[Saved entries]
+++++
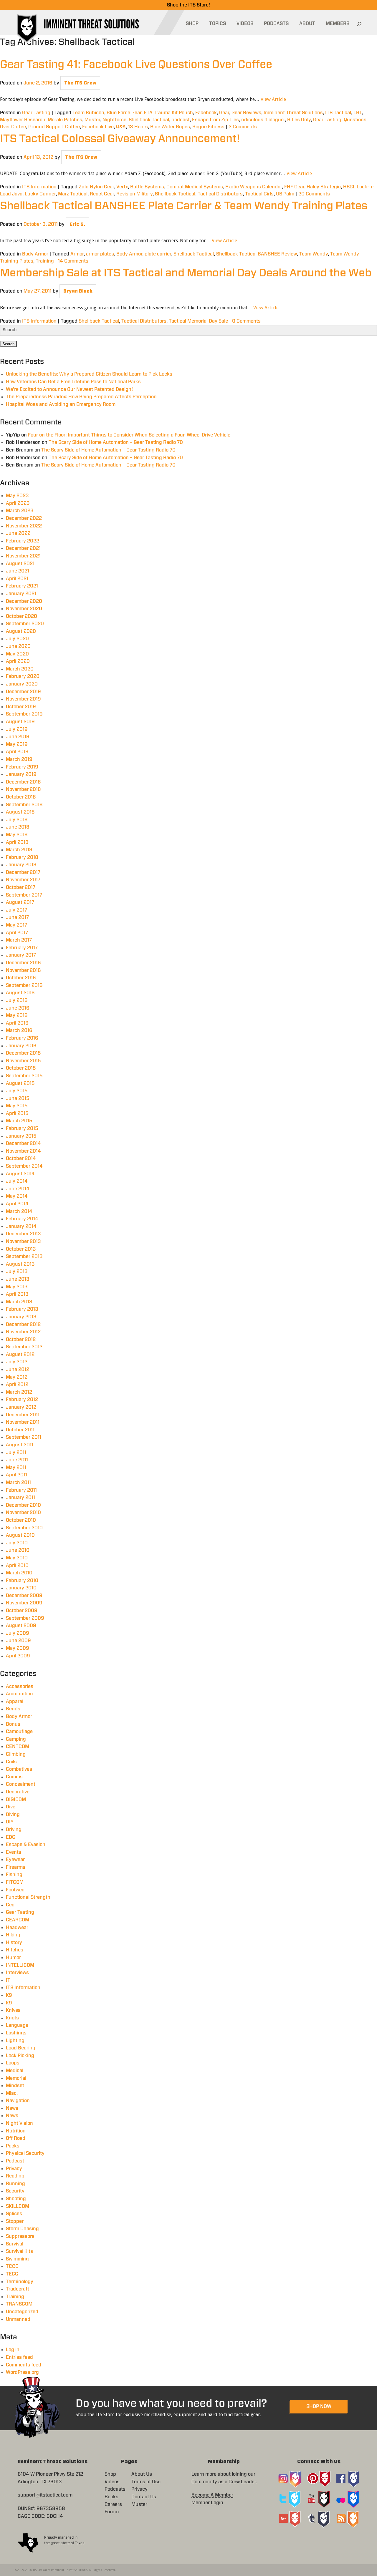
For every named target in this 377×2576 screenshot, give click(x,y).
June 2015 (17, 1098)
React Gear (102, 194)
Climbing (16, 1754)
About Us (141, 2474)
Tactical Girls (259, 194)
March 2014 (19, 1211)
+++++
Task prompt:
Take the line containing "React Gear (102, 194)" as the first line and the last line of the data above as the final one. Write out these lines and all between them exactly.

Solution for this problem:
React Gear (102, 194)
Climbing (16, 1754)
About Us (141, 2474)
Tactical Girls (259, 194)
March 2014 (19, 1211)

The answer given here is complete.